TO DO »
In the records below, find the line containing "Open the URL dropdown". Output it and every line after it to the end, unchanged, with no pictures.

═════ MATERIAL SUPPLIED ═════

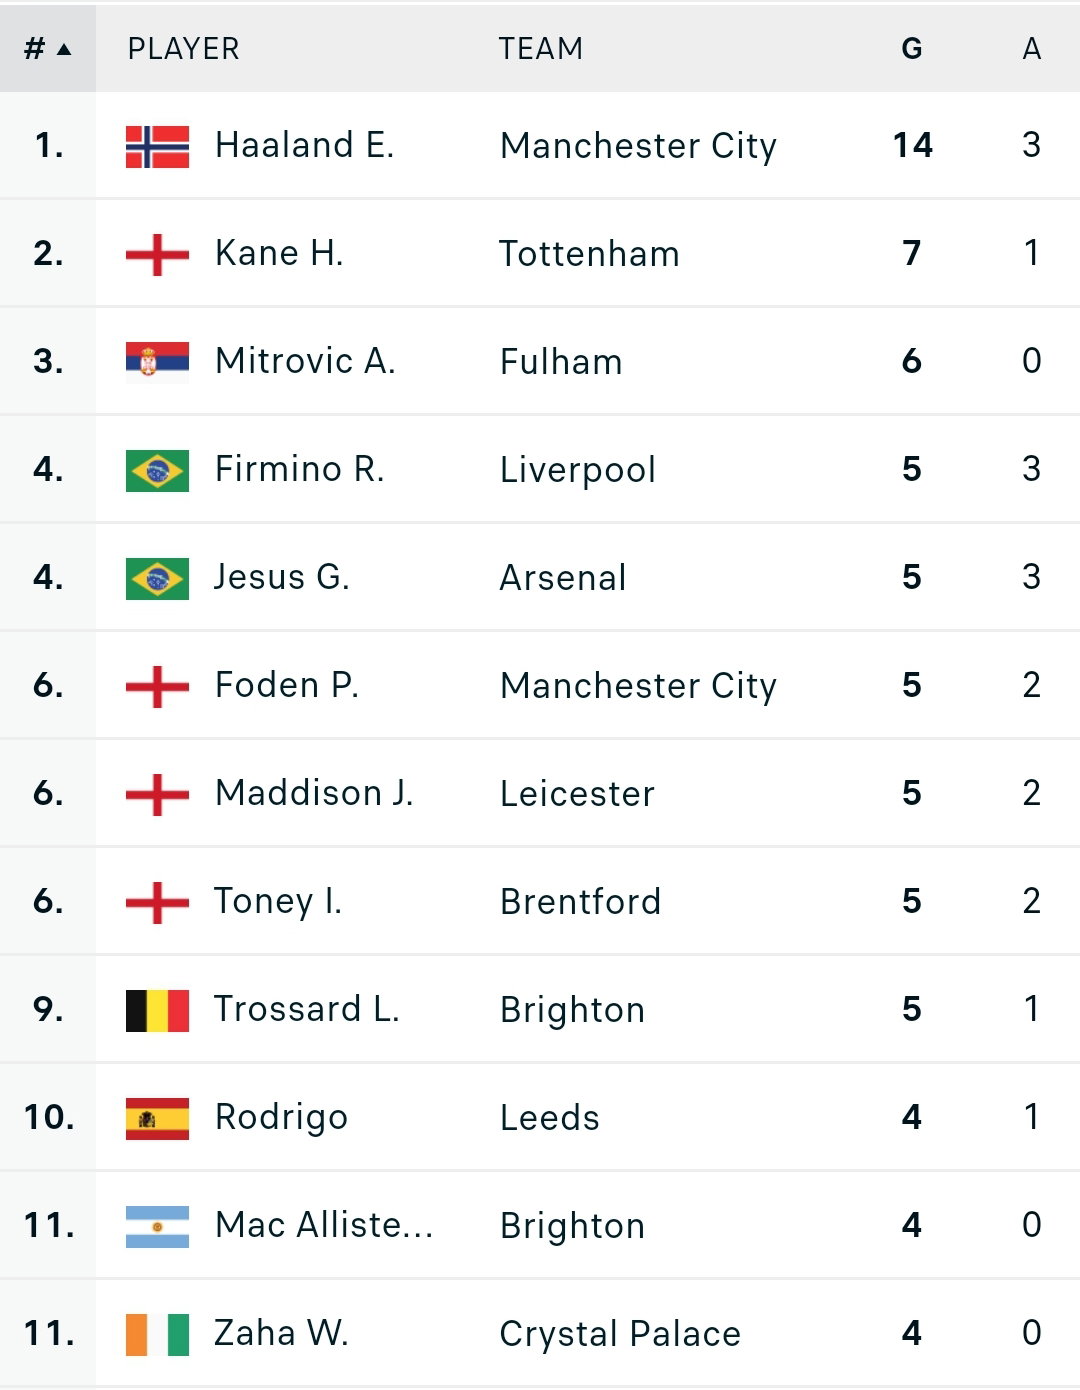The image size is (1080, 1390).
Task: Sort the table by the A column header
Action: click(1032, 48)
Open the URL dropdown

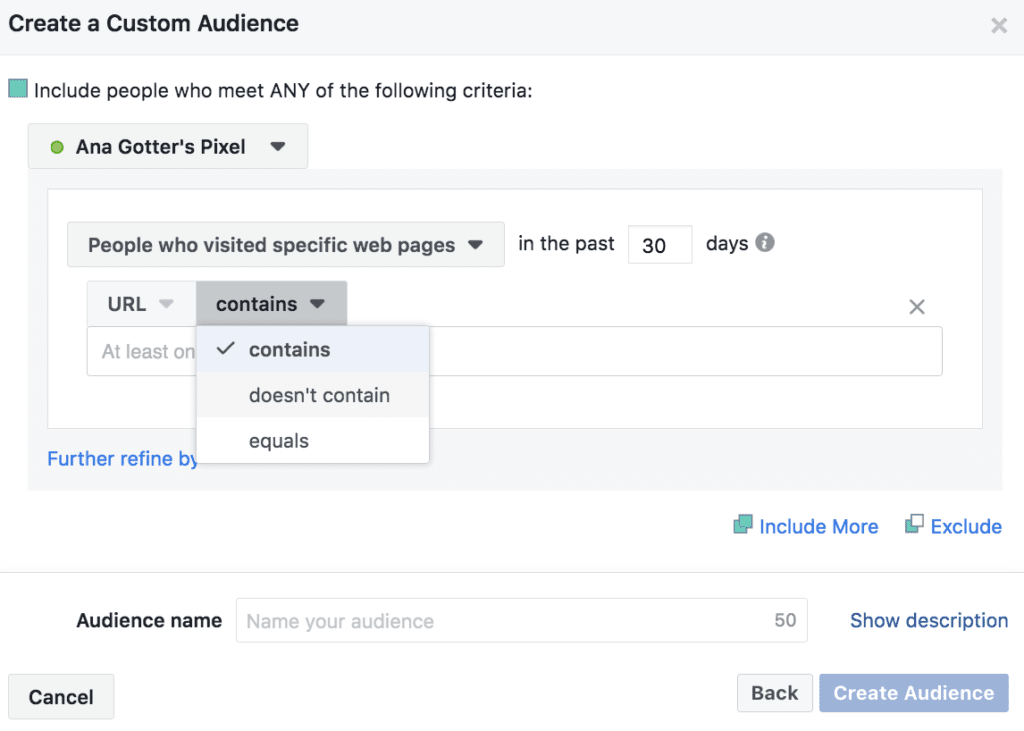pyautogui.click(x=141, y=303)
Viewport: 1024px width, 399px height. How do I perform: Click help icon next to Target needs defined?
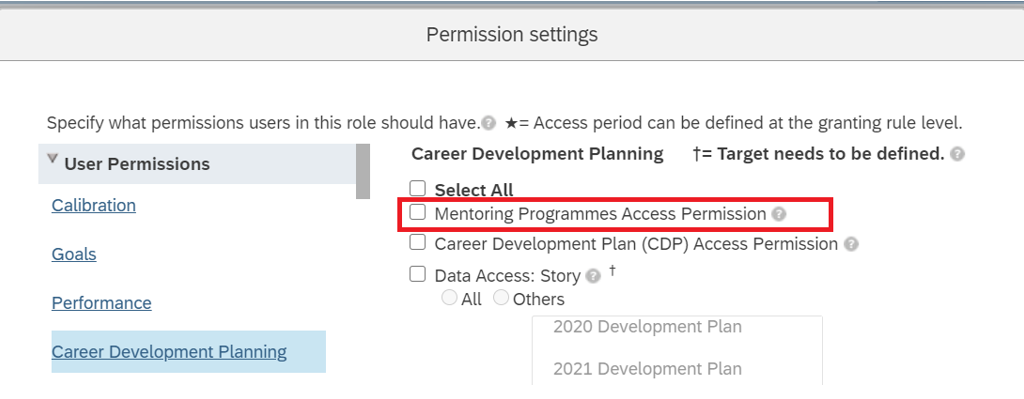(x=957, y=154)
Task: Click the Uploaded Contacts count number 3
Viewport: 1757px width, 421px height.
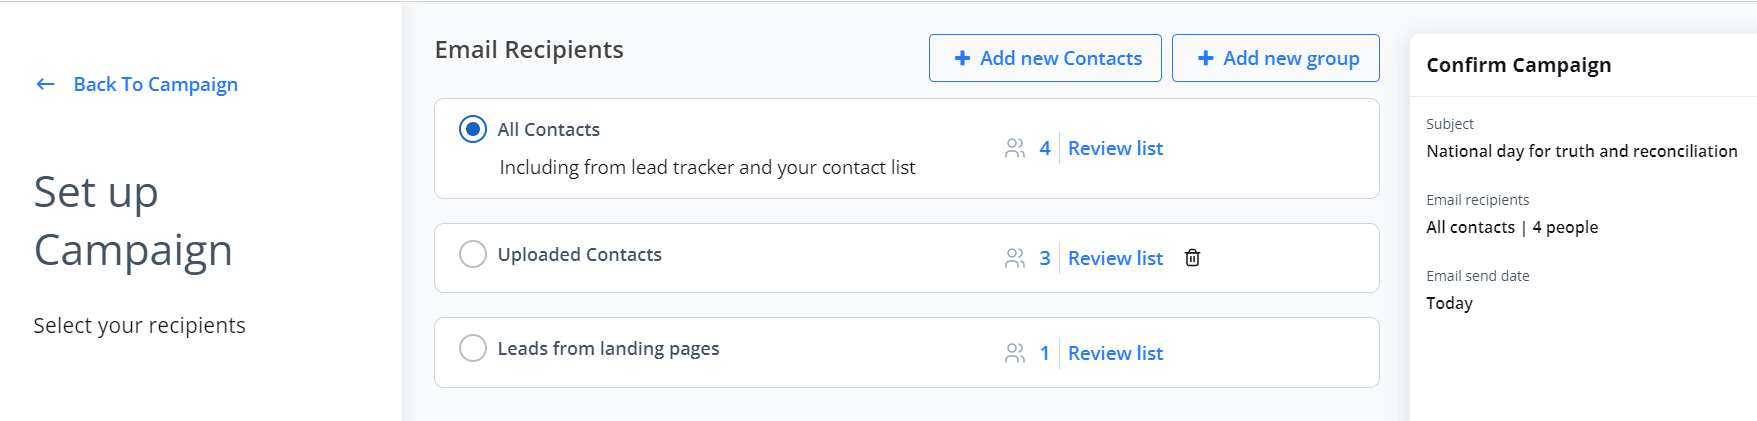Action: tap(1045, 258)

═════

EXERCISE RESULT »
Open the URL dropdown

pyautogui.click(x=141, y=303)
Viewport: 1024px width, 399px height. How do I perform: Click help icon next to Target needs defined?
(x=957, y=154)
Task: Click the Uploaded Contacts count number 3
Viewport: 1757px width, 421px height.
Action: tap(1045, 258)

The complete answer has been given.